*** Given data Section Begins ***

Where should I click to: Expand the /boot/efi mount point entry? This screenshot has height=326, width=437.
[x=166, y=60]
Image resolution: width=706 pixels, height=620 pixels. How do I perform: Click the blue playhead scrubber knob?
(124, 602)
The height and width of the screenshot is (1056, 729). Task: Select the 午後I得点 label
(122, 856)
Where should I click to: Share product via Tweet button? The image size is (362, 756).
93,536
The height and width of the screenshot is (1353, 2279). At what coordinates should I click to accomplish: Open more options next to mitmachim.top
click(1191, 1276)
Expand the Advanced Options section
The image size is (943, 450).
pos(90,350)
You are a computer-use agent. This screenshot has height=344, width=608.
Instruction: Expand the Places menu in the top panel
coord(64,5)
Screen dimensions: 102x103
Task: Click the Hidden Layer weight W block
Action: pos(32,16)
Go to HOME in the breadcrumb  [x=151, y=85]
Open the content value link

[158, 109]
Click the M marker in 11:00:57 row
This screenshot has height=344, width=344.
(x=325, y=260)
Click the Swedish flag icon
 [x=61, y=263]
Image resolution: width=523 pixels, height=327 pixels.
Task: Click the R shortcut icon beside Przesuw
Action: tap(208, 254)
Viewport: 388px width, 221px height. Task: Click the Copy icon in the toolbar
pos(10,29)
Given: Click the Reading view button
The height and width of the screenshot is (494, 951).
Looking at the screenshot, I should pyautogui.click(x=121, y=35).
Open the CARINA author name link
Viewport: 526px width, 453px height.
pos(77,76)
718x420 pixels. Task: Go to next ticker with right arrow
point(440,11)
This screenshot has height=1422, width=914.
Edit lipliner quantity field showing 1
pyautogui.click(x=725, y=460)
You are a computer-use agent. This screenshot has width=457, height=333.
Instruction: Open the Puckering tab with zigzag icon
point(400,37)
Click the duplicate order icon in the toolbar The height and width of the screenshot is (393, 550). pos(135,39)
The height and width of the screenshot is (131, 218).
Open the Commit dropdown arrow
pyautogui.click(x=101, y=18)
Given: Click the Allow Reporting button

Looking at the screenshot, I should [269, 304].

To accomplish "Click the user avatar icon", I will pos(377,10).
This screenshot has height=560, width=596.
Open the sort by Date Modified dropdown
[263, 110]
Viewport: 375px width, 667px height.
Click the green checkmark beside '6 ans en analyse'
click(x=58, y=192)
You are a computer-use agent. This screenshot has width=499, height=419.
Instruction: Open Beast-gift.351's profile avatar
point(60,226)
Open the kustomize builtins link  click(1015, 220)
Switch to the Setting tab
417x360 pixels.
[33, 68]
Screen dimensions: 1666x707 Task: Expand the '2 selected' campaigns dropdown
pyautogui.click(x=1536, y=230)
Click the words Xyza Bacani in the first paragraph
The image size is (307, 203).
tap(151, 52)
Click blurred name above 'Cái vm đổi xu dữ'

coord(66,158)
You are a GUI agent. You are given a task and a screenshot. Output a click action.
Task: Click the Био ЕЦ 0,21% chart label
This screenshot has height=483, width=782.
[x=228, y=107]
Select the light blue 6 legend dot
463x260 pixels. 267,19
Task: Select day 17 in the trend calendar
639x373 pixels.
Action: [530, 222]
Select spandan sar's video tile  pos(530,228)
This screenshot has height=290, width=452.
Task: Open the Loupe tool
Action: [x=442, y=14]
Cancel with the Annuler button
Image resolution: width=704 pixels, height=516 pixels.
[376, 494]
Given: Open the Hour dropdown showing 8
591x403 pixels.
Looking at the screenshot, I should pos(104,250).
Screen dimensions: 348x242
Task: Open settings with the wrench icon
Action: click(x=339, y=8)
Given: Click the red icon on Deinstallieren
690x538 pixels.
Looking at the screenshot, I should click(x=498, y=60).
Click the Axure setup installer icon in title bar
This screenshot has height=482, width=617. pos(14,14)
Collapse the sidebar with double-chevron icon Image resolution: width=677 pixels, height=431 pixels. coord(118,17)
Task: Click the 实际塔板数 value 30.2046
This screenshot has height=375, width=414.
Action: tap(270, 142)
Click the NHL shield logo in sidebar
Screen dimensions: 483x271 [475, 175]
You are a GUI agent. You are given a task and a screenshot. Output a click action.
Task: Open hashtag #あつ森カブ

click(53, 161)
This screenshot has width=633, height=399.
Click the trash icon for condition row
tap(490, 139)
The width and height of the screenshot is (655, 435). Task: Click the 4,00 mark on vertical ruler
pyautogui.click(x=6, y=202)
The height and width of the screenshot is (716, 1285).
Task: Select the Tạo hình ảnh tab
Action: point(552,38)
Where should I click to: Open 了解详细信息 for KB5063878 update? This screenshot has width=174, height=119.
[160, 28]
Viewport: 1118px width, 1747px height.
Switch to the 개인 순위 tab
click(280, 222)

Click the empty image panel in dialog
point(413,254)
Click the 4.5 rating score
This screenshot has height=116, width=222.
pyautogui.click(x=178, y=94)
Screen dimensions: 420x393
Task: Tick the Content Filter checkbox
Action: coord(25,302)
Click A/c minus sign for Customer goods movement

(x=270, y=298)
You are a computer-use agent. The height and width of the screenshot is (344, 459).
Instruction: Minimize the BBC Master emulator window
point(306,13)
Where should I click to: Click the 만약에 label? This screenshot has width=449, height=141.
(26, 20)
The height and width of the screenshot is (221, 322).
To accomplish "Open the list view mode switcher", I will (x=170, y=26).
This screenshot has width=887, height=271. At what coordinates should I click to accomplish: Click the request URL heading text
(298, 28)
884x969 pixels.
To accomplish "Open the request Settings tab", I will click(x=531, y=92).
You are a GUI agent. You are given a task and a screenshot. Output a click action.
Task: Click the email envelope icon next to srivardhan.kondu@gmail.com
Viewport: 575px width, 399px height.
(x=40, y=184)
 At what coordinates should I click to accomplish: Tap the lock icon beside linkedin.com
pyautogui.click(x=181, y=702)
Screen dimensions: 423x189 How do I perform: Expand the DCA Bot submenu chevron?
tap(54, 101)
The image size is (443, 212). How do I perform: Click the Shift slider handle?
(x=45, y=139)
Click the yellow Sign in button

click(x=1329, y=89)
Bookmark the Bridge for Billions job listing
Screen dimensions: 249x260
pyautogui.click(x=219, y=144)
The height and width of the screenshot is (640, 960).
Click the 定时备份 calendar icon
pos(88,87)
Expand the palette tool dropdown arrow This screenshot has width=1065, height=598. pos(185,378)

*** Given data Section Ends ***

Problem description: I need each line above reproduced exactly.

Solution to the problem:
Where should I click to: Expand the /boot/efi mount point entry? This screenshot has height=326, width=437.
[x=166, y=60]
Image resolution: width=706 pixels, height=620 pixels. How do I perform: Click the blue playhead scrubber knob?
(124, 602)
The height and width of the screenshot is (1056, 729). Task: Select the 午後I得点 label
(122, 856)
Where should I click to: Share product via Tweet button? The image size is (362, 756).
93,536
The height and width of the screenshot is (1353, 2279). At what coordinates should I click to accomplish: Open more options next to mitmachim.top
click(1191, 1276)
Expand the Advanced Options section
The image size is (943, 450).
pos(90,350)
You are a computer-use agent. This screenshot has height=344, width=608.
Instruction: Expand the Places menu in the top panel
coord(64,5)
Screen dimensions: 102x103
Task: Click the Hidden Layer weight W block
Action: pos(32,16)
Go to HOME in the breadcrumb  [x=151, y=85]
Open the content value link

[158, 109]
Click the M marker in 11:00:57 row
This screenshot has height=344, width=344.
(x=325, y=260)
Click the Swedish flag icon
 [x=61, y=263]
Image resolution: width=523 pixels, height=327 pixels.
Task: Click the R shortcut icon beside Przesuw
Action: tap(208, 254)
Viewport: 388px width, 221px height. Task: Click the Copy icon in the toolbar
pos(10,29)
Given: Click the Reading view button
The height and width of the screenshot is (494, 951).
Looking at the screenshot, I should pyautogui.click(x=121, y=35).
Open the CARINA author name link
Viewport: 526px width, 453px height.
pos(77,76)
718x420 pixels. Task: Go to next ticker with right arrow
point(440,11)
This screenshot has height=1422, width=914.
Edit lipliner quantity field showing 1
pyautogui.click(x=725, y=460)
You are a computer-use agent. This screenshot has width=457, height=333.
Instruction: Open the Puckering tab with zigzag icon
point(400,37)
Click the duplicate order icon in the toolbar The height and width of the screenshot is (393, 550). pos(135,39)
The height and width of the screenshot is (131, 218).
Open the Commit dropdown arrow
pyautogui.click(x=101, y=18)
Given: Click the Allow Reporting button

Looking at the screenshot, I should [269, 304].

To accomplish "Click the user avatar icon", I will pos(377,10).
This screenshot has height=560, width=596.
Open the sort by Date Modified dropdown
[263, 110]
Viewport: 375px width, 667px height.
Click the green checkmark beside '6 ans en analyse'
click(x=58, y=192)
You are a computer-use agent. This screenshot has width=499, height=419.
Instruction: Open Beast-gift.351's profile avatar
point(60,226)
Open the kustomize builtins link  click(1015, 220)
Switch to the Setting tab
417x360 pixels.
[33, 68]
Screen dimensions: 1666x707 Task: Expand the '2 selected' campaigns dropdown
pyautogui.click(x=1536, y=230)
Click the words Xyza Bacani in the first paragraph
The image size is (307, 203).
tap(151, 52)
Click blurred name above 'Cái vm đổi xu dữ'

coord(66,158)
You are a GUI agent. You are given a task and a screenshot. Output a click action.
Task: Click the Био ЕЦ 0,21% chart label
This screenshot has height=483, width=782.
[x=228, y=107]
Select the light blue 6 legend dot
463x260 pixels. 267,19
Task: Select day 17 in the trend calendar
639x373 pixels.
Action: [530, 222]
Select spandan sar's video tile  pos(530,228)
This screenshot has height=290, width=452.
Task: Open the Loupe tool
Action: [x=442, y=14]
Cancel with the Annuler button
Image resolution: width=704 pixels, height=516 pixels.
[376, 494]
Given: Open the Hour dropdown showing 8
591x403 pixels.
Looking at the screenshot, I should pos(104,250).
Screen dimensions: 348x242
Task: Open settings with the wrench icon
Action: click(x=339, y=8)
Given: Click the red icon on Deinstallieren
690x538 pixels.
Looking at the screenshot, I should click(x=498, y=60).
Click the Axure setup installer icon in title bar
This screenshot has height=482, width=617. pos(14,14)
Collapse the sidebar with double-chevron icon Image resolution: width=677 pixels, height=431 pixels. coord(118,17)
Task: Click the 实际塔板数 value 30.2046
This screenshot has height=375, width=414.
Action: tap(270, 142)
Click the NHL shield logo in sidebar
Screen dimensions: 483x271 [475, 175]
You are a GUI agent. You are given a task and a screenshot. Output a click action.
Task: Open hashtag #あつ森カブ

click(53, 161)
This screenshot has width=633, height=399.
Click the trash icon for condition row
tap(490, 139)
The width and height of the screenshot is (655, 435). Task: Click the 4,00 mark on vertical ruler
pyautogui.click(x=6, y=202)
The height and width of the screenshot is (716, 1285).
Task: Select the Tạo hình ảnh tab
Action: point(552,38)
Where should I click to: Open 了解详细信息 for KB5063878 update? This screenshot has width=174, height=119.
[160, 28]
Viewport: 1118px width, 1747px height.
Switch to the 개인 순위 tab
click(280, 222)

Click the empty image panel in dialog
point(413,254)
Click the 4.5 rating score
This screenshot has height=116, width=222.
pyautogui.click(x=178, y=94)
Screen dimensions: 420x393
Task: Tick the Content Filter checkbox
Action: coord(25,302)
Click A/c minus sign for Customer goods movement

(x=270, y=298)
You are a computer-use agent. The height and width of the screenshot is (344, 459).
Instruction: Minimize the BBC Master emulator window
point(306,13)
Where should I click to: Click the 만약에 label? This screenshot has width=449, height=141.
(26, 20)
The height and width of the screenshot is (221, 322).
To accomplish "Open the list view mode switcher", I will (x=170, y=26).
This screenshot has width=887, height=271. At what coordinates should I click to accomplish: Click the request URL heading text
(298, 28)
884x969 pixels.
To accomplish "Open the request Settings tab", I will click(x=531, y=92).
You are a GUI agent. You are given a task and a screenshot. Output a click action.
Task: Click the email envelope icon next to srivardhan.kondu@gmail.com
Viewport: 575px width, 399px height.
(x=40, y=184)
 At what coordinates should I click to accomplish: Tap the lock icon beside linkedin.com
pyautogui.click(x=181, y=702)
Screen dimensions: 423x189 How do I perform: Expand the DCA Bot submenu chevron?
tap(54, 101)
The image size is (443, 212). How do I perform: Click the Shift slider handle?
(x=45, y=139)
Click the yellow Sign in button

click(x=1329, y=89)
Bookmark the Bridge for Billions job listing
Screen dimensions: 249x260
pyautogui.click(x=219, y=144)
The height and width of the screenshot is (640, 960).
Click the 定时备份 calendar icon
pos(88,87)
Expand the palette tool dropdown arrow This screenshot has width=1065, height=598. pos(185,378)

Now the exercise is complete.